Copy the part of the records that opens with the first line and closes with the line containing "tap(51, 506)", keeping both of those lines and changing nothing.

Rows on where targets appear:
──────────

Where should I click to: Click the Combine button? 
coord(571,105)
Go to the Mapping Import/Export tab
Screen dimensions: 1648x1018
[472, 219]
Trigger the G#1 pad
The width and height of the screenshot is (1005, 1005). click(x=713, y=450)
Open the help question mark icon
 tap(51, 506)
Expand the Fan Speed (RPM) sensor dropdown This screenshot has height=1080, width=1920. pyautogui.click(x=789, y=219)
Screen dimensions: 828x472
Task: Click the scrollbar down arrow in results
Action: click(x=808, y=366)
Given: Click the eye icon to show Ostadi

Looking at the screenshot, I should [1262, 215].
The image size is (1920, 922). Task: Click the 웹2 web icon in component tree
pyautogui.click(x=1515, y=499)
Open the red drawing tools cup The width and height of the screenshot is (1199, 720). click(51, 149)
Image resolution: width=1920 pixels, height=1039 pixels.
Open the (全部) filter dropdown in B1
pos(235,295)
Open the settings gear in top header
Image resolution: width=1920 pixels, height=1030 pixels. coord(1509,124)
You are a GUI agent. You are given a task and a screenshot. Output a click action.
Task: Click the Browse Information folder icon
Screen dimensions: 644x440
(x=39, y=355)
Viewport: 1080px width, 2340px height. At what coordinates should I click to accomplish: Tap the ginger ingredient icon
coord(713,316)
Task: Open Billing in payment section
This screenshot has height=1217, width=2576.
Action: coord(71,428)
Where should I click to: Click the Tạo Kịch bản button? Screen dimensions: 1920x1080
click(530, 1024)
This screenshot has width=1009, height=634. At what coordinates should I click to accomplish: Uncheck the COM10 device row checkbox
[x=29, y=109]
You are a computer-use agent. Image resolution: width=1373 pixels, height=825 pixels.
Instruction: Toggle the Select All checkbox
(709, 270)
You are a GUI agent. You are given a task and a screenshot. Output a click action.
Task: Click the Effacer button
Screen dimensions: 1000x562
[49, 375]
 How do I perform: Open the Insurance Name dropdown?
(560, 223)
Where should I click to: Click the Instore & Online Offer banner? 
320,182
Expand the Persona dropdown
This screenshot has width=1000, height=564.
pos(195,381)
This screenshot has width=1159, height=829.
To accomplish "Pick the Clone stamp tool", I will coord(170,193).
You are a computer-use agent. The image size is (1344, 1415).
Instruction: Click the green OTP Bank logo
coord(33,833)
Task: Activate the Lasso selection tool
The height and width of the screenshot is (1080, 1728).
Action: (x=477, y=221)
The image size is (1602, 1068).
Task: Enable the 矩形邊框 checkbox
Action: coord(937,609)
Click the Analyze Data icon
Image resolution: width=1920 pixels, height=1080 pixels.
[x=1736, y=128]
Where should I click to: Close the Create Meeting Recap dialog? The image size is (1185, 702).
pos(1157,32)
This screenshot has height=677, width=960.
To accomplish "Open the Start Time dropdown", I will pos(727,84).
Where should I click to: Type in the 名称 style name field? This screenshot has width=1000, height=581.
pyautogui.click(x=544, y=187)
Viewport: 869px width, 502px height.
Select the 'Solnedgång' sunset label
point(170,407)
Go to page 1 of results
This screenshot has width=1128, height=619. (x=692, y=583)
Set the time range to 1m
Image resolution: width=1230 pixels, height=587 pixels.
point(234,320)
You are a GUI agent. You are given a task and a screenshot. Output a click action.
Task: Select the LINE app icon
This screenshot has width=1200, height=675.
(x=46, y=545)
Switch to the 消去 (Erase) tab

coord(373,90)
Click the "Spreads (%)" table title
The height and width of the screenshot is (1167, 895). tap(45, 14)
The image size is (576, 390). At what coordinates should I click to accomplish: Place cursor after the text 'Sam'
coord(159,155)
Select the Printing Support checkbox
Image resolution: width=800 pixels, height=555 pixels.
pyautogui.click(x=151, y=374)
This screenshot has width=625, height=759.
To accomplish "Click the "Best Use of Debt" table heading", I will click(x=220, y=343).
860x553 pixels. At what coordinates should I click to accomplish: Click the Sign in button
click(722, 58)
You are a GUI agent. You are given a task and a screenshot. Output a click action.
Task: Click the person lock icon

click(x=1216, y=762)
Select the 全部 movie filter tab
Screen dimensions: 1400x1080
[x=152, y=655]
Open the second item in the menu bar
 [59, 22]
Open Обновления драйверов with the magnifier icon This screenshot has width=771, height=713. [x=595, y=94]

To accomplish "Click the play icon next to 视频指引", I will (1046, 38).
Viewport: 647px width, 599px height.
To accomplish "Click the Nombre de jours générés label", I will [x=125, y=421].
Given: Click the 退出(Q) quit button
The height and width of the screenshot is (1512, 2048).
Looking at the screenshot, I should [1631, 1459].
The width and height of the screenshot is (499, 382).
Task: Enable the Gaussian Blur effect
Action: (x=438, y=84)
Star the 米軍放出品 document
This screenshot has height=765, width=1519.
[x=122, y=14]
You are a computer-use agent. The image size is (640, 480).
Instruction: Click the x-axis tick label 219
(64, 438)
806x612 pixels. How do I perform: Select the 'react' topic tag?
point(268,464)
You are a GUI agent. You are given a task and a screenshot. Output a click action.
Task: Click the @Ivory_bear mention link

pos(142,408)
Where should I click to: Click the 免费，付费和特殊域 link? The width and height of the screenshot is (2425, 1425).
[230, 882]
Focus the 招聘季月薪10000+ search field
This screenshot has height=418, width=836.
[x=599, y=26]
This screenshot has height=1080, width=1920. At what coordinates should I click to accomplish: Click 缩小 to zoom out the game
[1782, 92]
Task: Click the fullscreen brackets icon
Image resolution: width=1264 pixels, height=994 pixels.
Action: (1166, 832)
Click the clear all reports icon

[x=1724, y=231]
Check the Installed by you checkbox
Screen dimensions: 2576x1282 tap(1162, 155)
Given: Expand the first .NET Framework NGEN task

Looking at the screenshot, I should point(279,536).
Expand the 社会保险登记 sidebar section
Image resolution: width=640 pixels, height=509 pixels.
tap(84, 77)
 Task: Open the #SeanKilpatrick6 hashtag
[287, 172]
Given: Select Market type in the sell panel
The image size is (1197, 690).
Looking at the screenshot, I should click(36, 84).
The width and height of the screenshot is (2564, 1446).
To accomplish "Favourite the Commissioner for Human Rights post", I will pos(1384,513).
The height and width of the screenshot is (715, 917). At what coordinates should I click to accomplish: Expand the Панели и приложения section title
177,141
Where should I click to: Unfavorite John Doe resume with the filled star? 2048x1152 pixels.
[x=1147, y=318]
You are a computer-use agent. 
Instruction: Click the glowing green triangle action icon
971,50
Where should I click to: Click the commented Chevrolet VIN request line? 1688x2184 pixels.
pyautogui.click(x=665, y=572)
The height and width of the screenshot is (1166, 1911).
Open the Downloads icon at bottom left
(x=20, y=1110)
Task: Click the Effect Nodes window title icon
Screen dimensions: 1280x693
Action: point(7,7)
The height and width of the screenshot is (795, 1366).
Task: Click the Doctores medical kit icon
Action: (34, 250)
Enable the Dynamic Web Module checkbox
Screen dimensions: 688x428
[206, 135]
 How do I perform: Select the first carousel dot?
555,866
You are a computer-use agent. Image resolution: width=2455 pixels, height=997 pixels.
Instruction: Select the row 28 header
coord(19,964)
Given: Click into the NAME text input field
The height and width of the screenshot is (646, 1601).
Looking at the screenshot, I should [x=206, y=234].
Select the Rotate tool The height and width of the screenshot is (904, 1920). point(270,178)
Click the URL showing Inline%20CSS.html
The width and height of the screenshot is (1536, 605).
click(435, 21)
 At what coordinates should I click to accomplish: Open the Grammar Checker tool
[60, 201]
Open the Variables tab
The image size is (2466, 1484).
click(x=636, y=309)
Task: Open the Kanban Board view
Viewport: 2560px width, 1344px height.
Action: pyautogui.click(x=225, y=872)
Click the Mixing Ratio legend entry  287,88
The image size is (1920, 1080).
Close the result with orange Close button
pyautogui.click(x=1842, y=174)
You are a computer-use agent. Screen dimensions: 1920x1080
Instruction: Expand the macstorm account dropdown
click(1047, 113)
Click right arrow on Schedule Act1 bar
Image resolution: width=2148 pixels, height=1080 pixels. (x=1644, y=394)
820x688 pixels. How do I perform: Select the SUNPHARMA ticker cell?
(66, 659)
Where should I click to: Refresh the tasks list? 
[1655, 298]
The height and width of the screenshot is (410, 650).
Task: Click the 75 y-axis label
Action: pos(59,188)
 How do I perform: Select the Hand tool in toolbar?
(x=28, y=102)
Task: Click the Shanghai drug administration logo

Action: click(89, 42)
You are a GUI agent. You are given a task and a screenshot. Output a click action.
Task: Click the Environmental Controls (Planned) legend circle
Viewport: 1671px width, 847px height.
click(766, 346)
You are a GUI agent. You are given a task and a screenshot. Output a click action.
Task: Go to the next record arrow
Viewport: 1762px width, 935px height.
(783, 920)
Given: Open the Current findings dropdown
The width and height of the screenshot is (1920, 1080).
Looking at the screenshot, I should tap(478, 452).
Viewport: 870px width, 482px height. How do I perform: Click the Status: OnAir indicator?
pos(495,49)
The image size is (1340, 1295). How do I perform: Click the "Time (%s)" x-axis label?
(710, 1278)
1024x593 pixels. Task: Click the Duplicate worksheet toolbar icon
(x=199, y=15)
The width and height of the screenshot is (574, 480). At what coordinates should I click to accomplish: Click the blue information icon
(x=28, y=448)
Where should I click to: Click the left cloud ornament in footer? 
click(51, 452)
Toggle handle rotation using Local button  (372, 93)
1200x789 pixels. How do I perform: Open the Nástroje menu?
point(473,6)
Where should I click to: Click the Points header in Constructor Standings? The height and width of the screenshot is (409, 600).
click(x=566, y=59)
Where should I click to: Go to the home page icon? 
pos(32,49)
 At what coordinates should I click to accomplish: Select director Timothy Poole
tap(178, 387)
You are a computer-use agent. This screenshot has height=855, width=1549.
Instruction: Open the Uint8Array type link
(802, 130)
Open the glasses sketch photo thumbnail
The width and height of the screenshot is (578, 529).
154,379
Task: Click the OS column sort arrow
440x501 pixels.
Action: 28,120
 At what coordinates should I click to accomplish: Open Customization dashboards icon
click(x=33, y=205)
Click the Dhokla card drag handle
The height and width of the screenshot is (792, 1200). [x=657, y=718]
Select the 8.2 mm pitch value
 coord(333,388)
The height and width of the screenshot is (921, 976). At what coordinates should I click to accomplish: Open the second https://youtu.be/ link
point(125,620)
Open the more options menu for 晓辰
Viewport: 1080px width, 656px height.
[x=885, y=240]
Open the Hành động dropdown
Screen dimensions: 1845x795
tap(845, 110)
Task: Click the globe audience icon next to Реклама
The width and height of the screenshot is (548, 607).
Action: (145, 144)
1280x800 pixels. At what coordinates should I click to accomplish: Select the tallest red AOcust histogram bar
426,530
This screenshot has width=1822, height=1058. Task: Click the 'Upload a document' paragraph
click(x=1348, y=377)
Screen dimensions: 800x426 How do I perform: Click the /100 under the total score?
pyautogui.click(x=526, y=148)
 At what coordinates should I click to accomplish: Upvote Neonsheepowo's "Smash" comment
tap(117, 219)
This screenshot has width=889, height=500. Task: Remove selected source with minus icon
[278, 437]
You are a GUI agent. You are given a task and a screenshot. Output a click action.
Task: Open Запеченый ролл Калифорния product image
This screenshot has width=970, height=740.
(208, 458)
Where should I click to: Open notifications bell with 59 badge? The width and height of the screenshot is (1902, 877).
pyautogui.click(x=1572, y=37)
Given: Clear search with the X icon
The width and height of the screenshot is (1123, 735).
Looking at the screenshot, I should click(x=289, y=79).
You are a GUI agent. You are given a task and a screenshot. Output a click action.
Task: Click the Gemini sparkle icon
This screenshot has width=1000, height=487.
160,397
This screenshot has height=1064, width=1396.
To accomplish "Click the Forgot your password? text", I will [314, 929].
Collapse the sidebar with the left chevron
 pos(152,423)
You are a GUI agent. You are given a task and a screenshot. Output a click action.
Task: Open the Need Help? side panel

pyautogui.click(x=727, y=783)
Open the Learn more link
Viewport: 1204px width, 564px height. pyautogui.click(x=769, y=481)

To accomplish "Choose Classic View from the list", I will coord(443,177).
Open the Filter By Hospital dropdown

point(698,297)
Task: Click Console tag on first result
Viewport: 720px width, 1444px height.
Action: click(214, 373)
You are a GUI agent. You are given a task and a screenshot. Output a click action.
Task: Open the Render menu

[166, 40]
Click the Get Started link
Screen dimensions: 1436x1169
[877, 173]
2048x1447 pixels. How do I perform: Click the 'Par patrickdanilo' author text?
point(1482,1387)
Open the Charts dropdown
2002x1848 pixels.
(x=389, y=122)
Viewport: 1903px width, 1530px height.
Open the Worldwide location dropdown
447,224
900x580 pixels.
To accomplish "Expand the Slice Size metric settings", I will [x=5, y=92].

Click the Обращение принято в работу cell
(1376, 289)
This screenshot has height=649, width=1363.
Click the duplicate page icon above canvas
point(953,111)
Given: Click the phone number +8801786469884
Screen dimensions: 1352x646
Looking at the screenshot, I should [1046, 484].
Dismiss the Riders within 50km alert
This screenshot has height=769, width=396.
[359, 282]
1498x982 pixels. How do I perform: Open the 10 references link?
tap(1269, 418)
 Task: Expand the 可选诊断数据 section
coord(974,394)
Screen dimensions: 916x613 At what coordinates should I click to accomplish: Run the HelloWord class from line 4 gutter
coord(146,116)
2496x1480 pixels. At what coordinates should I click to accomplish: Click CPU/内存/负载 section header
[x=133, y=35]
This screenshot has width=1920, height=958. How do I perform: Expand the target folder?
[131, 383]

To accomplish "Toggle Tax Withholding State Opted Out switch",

──────────

COMPLETE ANSWER:
Where should I click to: Click the Combine button? 
coord(571,105)
Go to the Mapping Import/Export tab
Screen dimensions: 1648x1018
[472, 219]
Trigger the G#1 pad
The width and height of the screenshot is (1005, 1005). click(x=713, y=450)
Open the help question mark icon
 tap(51, 506)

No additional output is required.